WORK TASK:
Which lines in the data below contain the word "screenshot"? Copy each of them.

RECORDS FOR PROCESSING:

[Start of Attachment]

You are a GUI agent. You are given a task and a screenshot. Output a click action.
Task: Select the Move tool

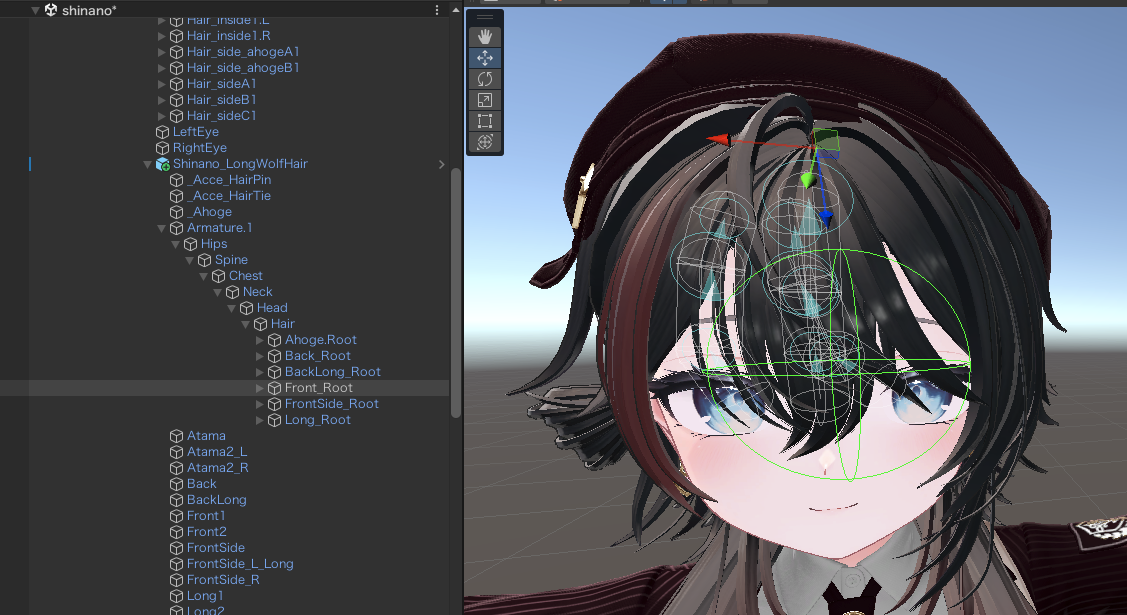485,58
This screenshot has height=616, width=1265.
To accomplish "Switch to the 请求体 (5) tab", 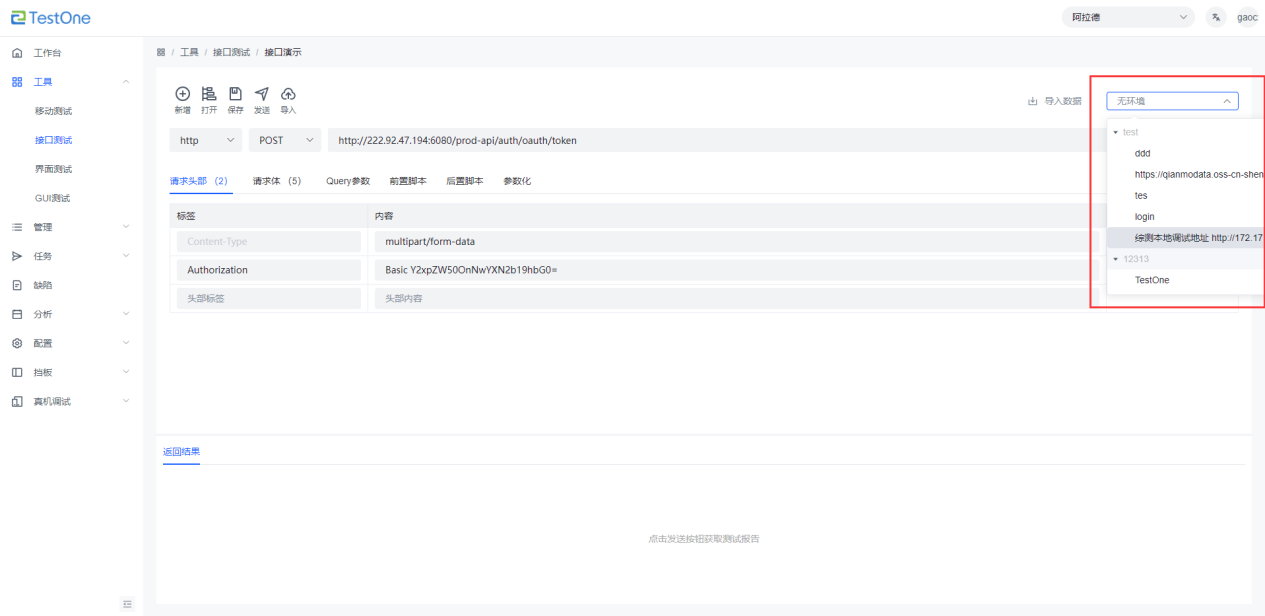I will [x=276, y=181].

[End of Attachment]

EXERCISE SOLUTION:
You are a GUI agent. You are given a task and a screenshot. Output a click action.
This screenshot has height=616, width=1265.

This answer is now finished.